RECORDED DATA:
-----

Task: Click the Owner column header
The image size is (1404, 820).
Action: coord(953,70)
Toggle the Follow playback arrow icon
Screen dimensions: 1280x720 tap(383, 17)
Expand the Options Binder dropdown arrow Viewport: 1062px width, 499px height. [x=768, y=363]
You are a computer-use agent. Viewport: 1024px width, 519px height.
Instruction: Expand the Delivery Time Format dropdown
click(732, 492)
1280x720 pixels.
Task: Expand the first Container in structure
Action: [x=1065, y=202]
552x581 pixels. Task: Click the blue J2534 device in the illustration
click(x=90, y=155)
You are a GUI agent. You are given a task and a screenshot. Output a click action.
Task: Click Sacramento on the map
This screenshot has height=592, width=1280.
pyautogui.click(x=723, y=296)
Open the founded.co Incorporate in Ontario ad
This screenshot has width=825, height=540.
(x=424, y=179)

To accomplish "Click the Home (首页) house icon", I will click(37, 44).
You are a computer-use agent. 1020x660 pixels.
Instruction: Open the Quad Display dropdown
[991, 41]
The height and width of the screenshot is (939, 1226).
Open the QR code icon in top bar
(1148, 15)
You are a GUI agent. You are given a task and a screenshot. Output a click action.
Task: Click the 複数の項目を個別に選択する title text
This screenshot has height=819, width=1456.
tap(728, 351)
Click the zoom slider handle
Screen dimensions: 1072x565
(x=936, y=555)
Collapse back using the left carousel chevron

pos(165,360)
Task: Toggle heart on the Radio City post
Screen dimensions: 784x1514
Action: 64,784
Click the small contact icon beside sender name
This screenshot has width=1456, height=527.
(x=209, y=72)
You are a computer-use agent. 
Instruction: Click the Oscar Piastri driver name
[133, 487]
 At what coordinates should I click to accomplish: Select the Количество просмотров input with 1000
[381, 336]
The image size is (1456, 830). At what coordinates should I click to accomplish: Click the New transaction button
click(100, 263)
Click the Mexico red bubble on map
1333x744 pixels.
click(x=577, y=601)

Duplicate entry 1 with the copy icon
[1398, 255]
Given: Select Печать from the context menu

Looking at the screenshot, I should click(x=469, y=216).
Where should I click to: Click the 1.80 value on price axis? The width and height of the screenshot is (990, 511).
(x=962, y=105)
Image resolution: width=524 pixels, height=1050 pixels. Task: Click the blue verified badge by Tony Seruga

-----

DIRECTIONS FOR THIS TASK: Exactly reproduce every line of the data above.

TASK RESULT:
Task: Click the Owner column header
The image size is (1404, 820).
Action: coord(953,70)
Toggle the Follow playback arrow icon
Screen dimensions: 1280x720 tap(383, 17)
Expand the Options Binder dropdown arrow Viewport: 1062px width, 499px height. [x=768, y=363]
You are a computer-use agent. Viewport: 1024px width, 519px height.
Instruction: Expand the Delivery Time Format dropdown
click(732, 492)
1280x720 pixels.
Task: Expand the first Container in structure
Action: [x=1065, y=202]
552x581 pixels. Task: Click the blue J2534 device in the illustration
click(x=90, y=155)
You are a GUI agent. You are given a task and a screenshot. Output a click action.
Task: Click Sacramento on the map
This screenshot has height=592, width=1280.
pyautogui.click(x=723, y=296)
Open the founded.co Incorporate in Ontario ad
This screenshot has width=825, height=540.
(x=424, y=179)

To accomplish "Click the Home (首页) house icon", I will click(37, 44).
You are a computer-use agent. 1020x660 pixels.
Instruction: Open the Quad Display dropdown
[991, 41]
The height and width of the screenshot is (939, 1226).
Open the QR code icon in top bar
(1148, 15)
You are a GUI agent. You are given a task and a screenshot. Output a click action.
Task: Click the 複数の項目を個別に選択する title text
This screenshot has height=819, width=1456.
tap(728, 351)
Click the zoom slider handle
Screen dimensions: 1072x565
(x=936, y=555)
Collapse back using the left carousel chevron

pos(165,360)
Task: Toggle heart on the Radio City post
Screen dimensions: 784x1514
Action: 64,784
Click the small contact icon beside sender name
This screenshot has width=1456, height=527.
(x=209, y=72)
You are a computer-use agent. 
Instruction: Click the Oscar Piastri driver name
[133, 487]
 At what coordinates should I click to accomplish: Select the Количество просмотров input with 1000
[381, 336]
The image size is (1456, 830). At what coordinates should I click to accomplish: Click the New transaction button
click(100, 263)
Click the Mexico red bubble on map
1333x744 pixels.
click(x=577, y=601)

Duplicate entry 1 with the copy icon
[1398, 255]
Given: Select Печать from the context menu

Looking at the screenshot, I should click(x=469, y=216).
Where should I click to: Click the 1.80 value on price axis? The width and height of the screenshot is (990, 511).
(x=962, y=105)
Image resolution: width=524 pixels, height=1050 pixels. Task: Click the blue verified badge by Tony Seruga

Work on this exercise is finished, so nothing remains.